┌────────

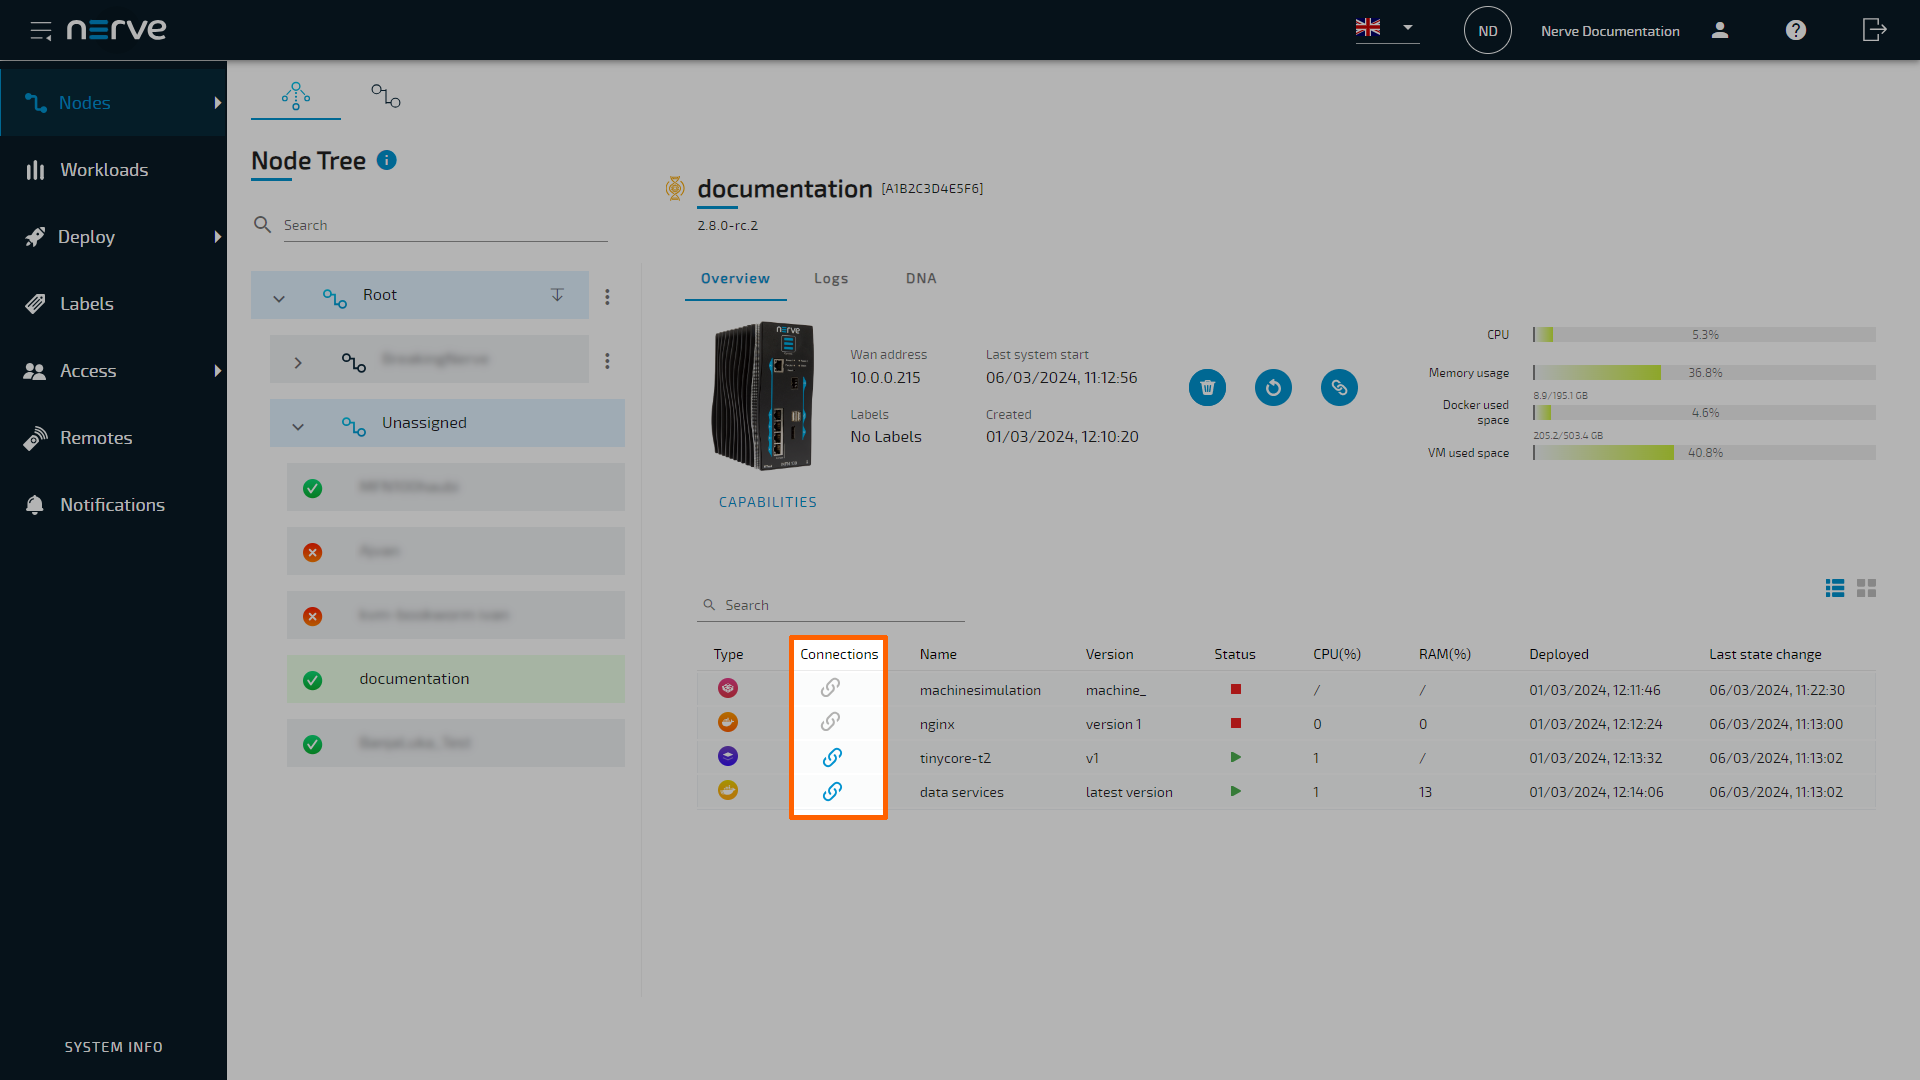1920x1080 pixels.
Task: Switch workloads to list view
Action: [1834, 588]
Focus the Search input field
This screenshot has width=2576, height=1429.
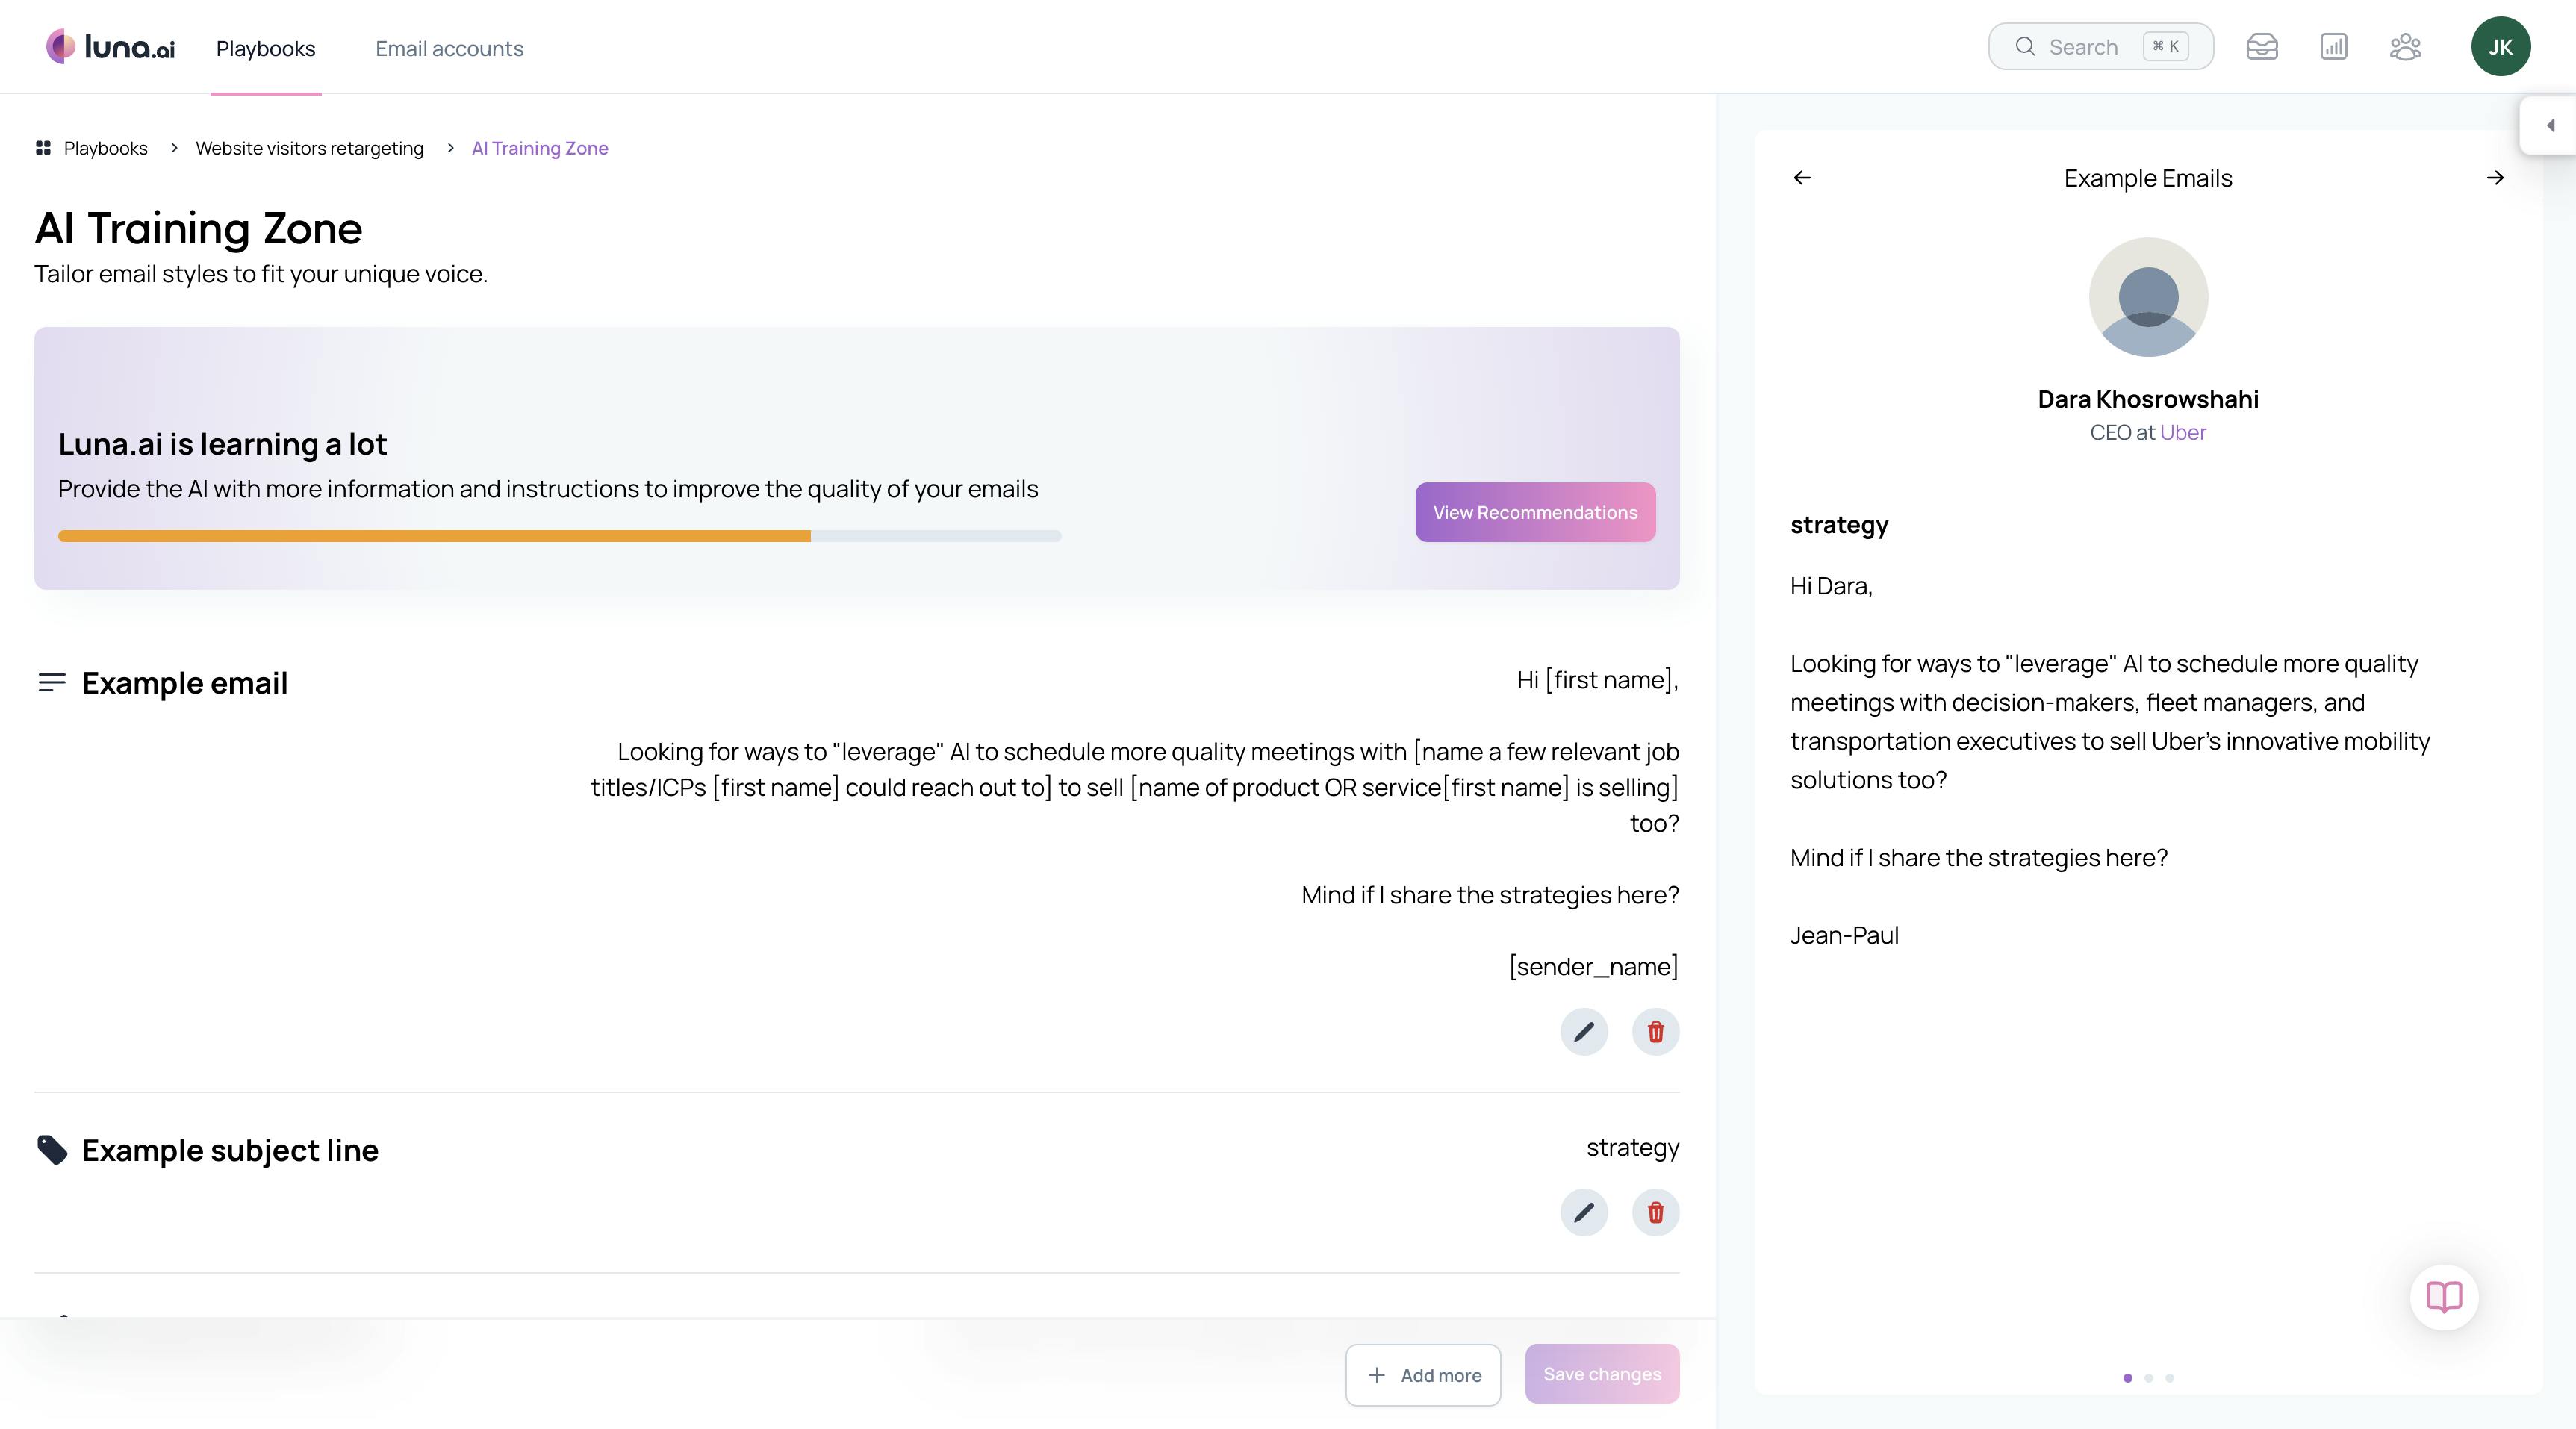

└────────

### Aim of the exercise
From the line with "Focus the Search input field" to the last line above, restate each line word for word, but skip the pictures.

### Exercise result
Focus the Search input field
This screenshot has width=2576, height=1429.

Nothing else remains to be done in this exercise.